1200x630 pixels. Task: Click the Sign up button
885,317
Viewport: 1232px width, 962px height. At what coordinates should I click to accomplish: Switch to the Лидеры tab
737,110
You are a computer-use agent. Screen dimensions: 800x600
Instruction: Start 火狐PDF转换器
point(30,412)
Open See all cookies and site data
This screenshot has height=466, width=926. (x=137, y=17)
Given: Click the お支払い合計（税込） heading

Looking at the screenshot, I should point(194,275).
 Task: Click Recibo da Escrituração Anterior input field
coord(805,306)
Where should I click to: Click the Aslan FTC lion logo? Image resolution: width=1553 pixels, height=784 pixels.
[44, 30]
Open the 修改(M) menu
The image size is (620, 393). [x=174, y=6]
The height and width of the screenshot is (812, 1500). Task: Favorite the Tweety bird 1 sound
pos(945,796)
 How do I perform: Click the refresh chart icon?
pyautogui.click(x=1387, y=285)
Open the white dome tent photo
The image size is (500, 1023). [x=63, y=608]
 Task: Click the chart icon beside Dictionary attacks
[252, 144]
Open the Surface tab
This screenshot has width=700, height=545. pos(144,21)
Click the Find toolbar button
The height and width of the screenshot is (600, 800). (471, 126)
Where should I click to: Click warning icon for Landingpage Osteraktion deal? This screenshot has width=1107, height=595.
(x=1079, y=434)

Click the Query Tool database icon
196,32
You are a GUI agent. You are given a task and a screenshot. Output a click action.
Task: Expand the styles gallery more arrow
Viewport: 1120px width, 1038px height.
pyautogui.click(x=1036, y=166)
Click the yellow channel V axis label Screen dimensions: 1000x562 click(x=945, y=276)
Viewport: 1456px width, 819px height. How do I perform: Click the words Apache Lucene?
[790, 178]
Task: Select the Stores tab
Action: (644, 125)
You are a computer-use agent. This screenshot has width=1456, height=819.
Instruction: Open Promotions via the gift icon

################

_WORK REQUIRED_: The records above are to be restated word for word.

_RESULT_:
1200x630 pixels. Task: Click the Sign up button
885,317
Viewport: 1232px width, 962px height. At what coordinates should I click to accomplish: Switch to the Лидеры tab
737,110
You are a computer-use agent. Screen dimensions: 800x600
Instruction: Start 火狐PDF转换器
point(30,412)
Open See all cookies and site data
This screenshot has height=466, width=926. (x=137, y=17)
Given: Click the お支払い合計（税込） heading

Looking at the screenshot, I should point(194,275).
 Task: Click Recibo da Escrituração Anterior input field
coord(805,306)
Where should I click to: Click the Aslan FTC lion logo? Image resolution: width=1553 pixels, height=784 pixels.
[44, 30]
Open the 修改(M) menu
The image size is (620, 393). [x=174, y=6]
The height and width of the screenshot is (812, 1500). Task: Favorite the Tweety bird 1 sound
pos(945,796)
 How do I perform: Click the refresh chart icon?
pyautogui.click(x=1387, y=285)
Open the white dome tent photo
The image size is (500, 1023). [x=63, y=608]
 Task: Click the chart icon beside Dictionary attacks
[252, 144]
Open the Surface tab
This screenshot has width=700, height=545. pos(144,21)
Click the Find toolbar button
The height and width of the screenshot is (600, 800). (471, 126)
Where should I click to: Click warning icon for Landingpage Osteraktion deal? This screenshot has width=1107, height=595.
(x=1079, y=434)

Click the Query Tool database icon
196,32
You are a GUI agent. You are given a task and a screenshot. Output a click action.
Task: Expand the styles gallery more arrow
Viewport: 1120px width, 1038px height.
pyautogui.click(x=1036, y=166)
Click the yellow channel V axis label Screen dimensions: 1000x562 click(x=945, y=276)
Viewport: 1456px width, 819px height. How do I perform: Click the words Apache Lucene?
[790, 178]
Task: Select the Stores tab
Action: (644, 125)
You are a computer-use agent. This screenshot has width=1456, height=819.
Instruction: Open Promotions via the gift icon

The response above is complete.